At first, Florida Hiking sounded like an oxymoran.  Normally when I think of great hikes, I think Appalachian Trail type hikes, with mountains and various flora and fauna.

I’ve always loved hiking, or at least taking long walks in the woods.  I thought for sure finding satisfying trails in Florida would be a challenge.  I was wrong.  Fortunately Florida has woods to explore, and many trails ready to be hiked. Not all the trails hiked so far have been impressive, but already I’m seeing things I never would see on the more mountainous trails. It’s swamp hiking at its best.

A concise guide-book catering specifically to the Central Florida area, Falcon Guides’ Hiking Central Florida, is my first resource.  This book contains short walks, day hikes, and overnight hikes.   The day hikes are what I am interested in most.  I like them to be at least 5 miles in length so you feel you get a good workout and also achieve the feeling of being removed from the hustle and bustle of civilization.

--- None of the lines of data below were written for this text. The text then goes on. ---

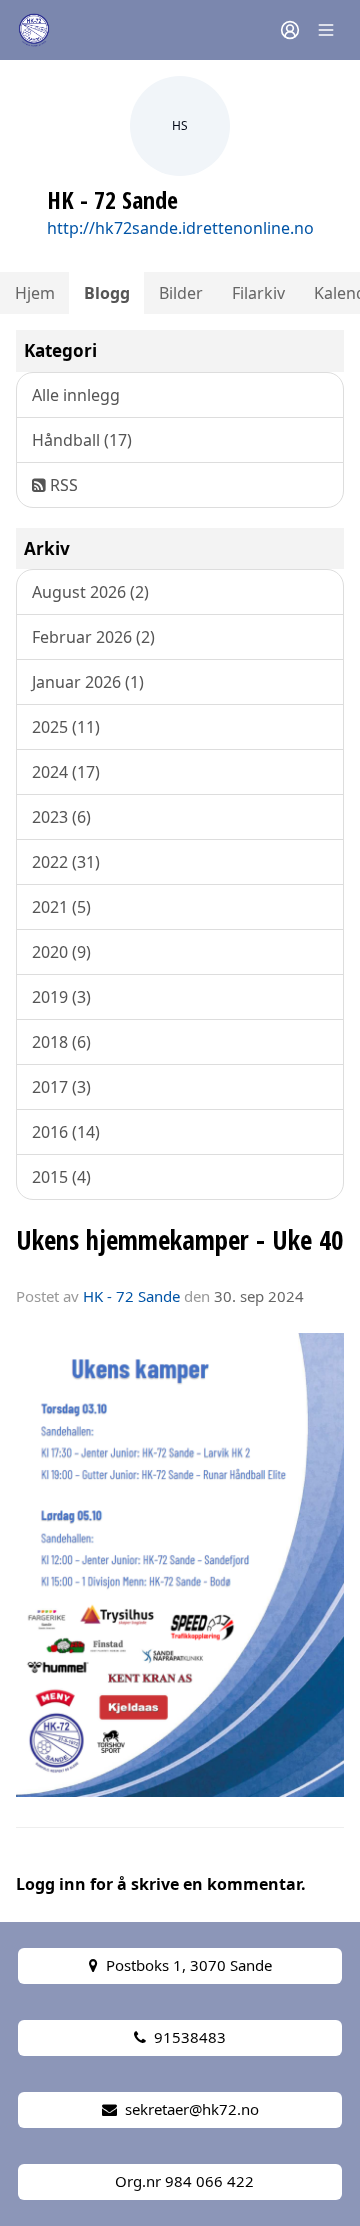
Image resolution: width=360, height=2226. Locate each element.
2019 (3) (61, 997)
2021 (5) (61, 907)
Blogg (107, 293)
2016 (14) (66, 1132)
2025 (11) (66, 727)
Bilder (181, 293)
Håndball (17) (82, 440)
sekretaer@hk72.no (192, 2109)
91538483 (190, 2037)
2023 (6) (61, 817)
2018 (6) (61, 1042)
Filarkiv (258, 293)
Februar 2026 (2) (93, 637)
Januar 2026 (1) (88, 682)
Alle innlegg (76, 395)
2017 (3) (61, 1087)
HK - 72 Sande (131, 1296)
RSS (62, 485)
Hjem (35, 293)
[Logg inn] (290, 30)
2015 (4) (61, 1177)
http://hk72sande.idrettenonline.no (180, 228)
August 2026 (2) (90, 592)
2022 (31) (66, 862)
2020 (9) (61, 952)
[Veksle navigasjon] (326, 30)
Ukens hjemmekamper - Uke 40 (179, 1239)
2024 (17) (66, 772)
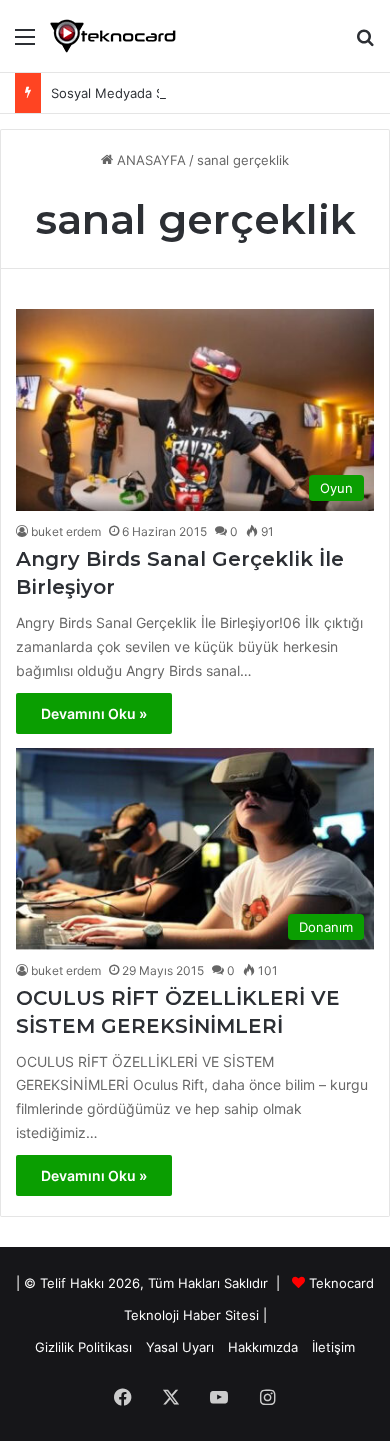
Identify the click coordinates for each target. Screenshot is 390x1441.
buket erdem (66, 531)
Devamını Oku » (94, 713)
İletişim (333, 1347)
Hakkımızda (263, 1347)
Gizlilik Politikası (83, 1347)
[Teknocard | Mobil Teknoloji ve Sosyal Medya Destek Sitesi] (113, 36)
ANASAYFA (149, 160)
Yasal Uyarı (180, 1347)
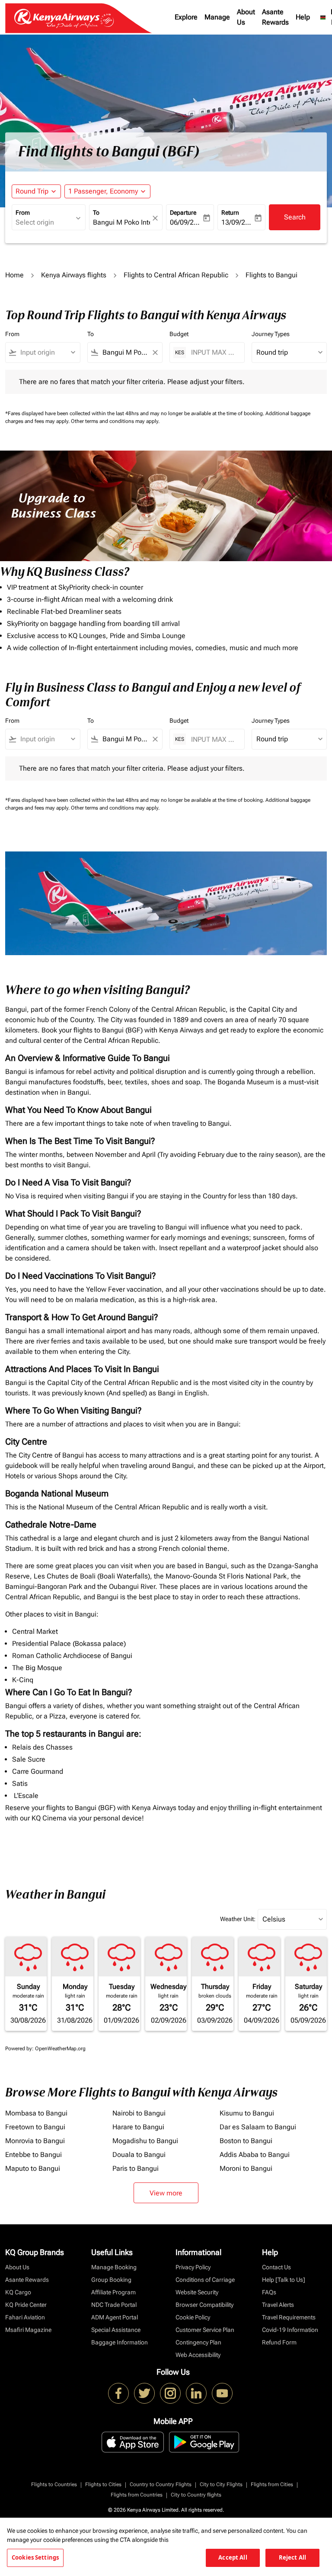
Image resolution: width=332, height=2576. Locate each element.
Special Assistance (115, 2329)
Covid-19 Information (290, 2329)
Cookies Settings (35, 2557)
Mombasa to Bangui (36, 2113)
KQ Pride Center (26, 2304)
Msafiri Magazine (28, 2329)
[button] (107, 191)
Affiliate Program (113, 2292)
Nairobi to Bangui (139, 2113)
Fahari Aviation (25, 2317)
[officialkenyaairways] (170, 2393)
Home (14, 275)
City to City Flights (221, 2484)
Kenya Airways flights (73, 275)
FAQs (269, 2292)
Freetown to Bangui (35, 2127)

Here are a few of the day hikes I have explored so far:

Little Big Econ State Forest Hiking Trails (Oveida, FL)
Designates trails for hiking, cycling and horseback riding.  Each activity has its own parking area, in separate locations.  Also has a put-in spot for canoes and kayaks.  The first part of the trail weaves along a waterway and we happened upon an 8-foot alligator resting just off the bank a few feet from us.  A short way down the trail we ran into teenagers waiting their turn at a rope swing as kayakers leisurely paddled by.  Is it just me, or is there something inherently wrong with swimmers, kayakers and alligators sharing the same small stretch of waterway? 

There is beauty to be found on this trail, particularly in a mesmorizing swamp scene a short ways in.

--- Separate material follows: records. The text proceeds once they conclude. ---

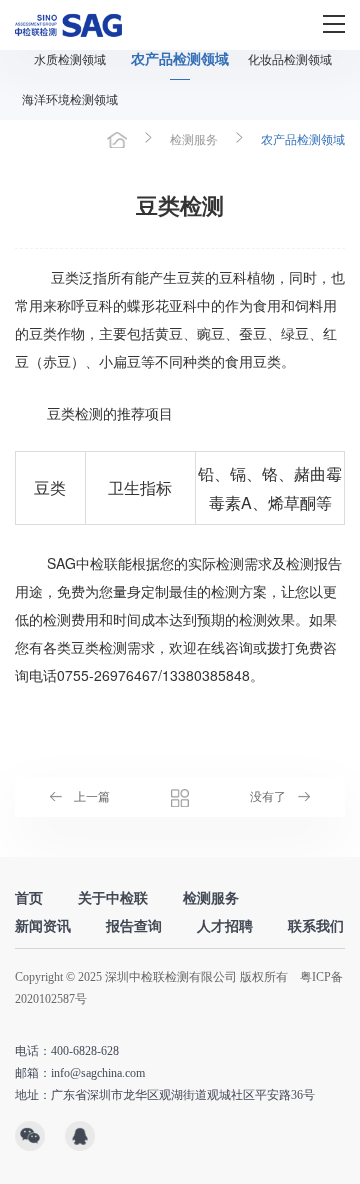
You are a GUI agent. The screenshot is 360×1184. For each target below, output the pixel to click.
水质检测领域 (70, 60)
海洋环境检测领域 (70, 100)
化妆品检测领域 (290, 60)
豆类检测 (99, 647)
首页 (117, 140)
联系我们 (316, 926)
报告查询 (134, 926)
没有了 (268, 797)
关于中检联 (113, 898)
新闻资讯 (43, 926)
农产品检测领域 (180, 59)
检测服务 (194, 140)
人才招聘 (225, 926)
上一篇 (92, 797)
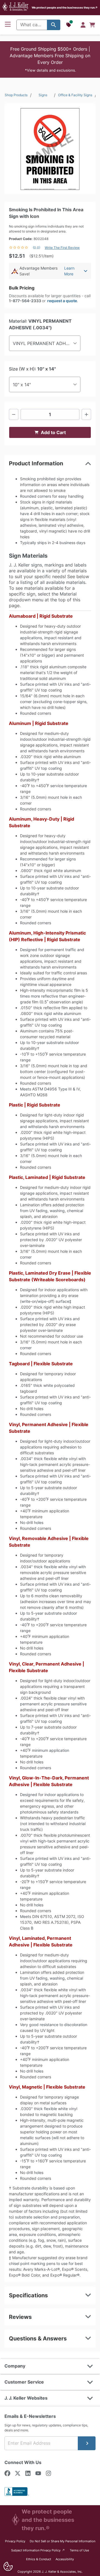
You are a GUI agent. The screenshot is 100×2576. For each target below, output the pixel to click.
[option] (50, 149)
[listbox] (50, 149)
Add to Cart (53, 432)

The downside to this hiking location is  the poorly designed map for hikers, and the various trails not being marked.

Tosohatchee Wildlife Management Area (Christmas, FL)
If you want desolate, this is the place.  At the lonely entrance kiosk there is a log book for visitors to sign their names, time in, make of car, and type of activity pursuing.  A sign also requests that you stop back by on your way out and sign out.  This is a good idea, and you will know why once you venture inside.  The main dirt road follows a line of power towers and you can hear them sizzle and crackle as you pass.  We chose to park at Parking Area 23, a grassy spot just off  the main road.  A newly built foot bridge took us over a narrow waterway into a Florida forest full of awe-inspiring old growth cypress trees, and through swamp land full of early Spring mosquitoes. Purple Spring blooming irises added color to the different shades of green throughout.  This is an interesting hike except for the confusing intersections with other trails along the way.  We hiked farther than planned, and due to flooded pathways, at least once had to double back and find another way.  

Although the Florida heat and humidity debilitate you, early morning starts to the hikes are well rewarded.  Until a trail convinces me otherwise, taking to Florida’s unique swampy hiking trails deserves to be number three on my List of 50 Things to Love About Florida.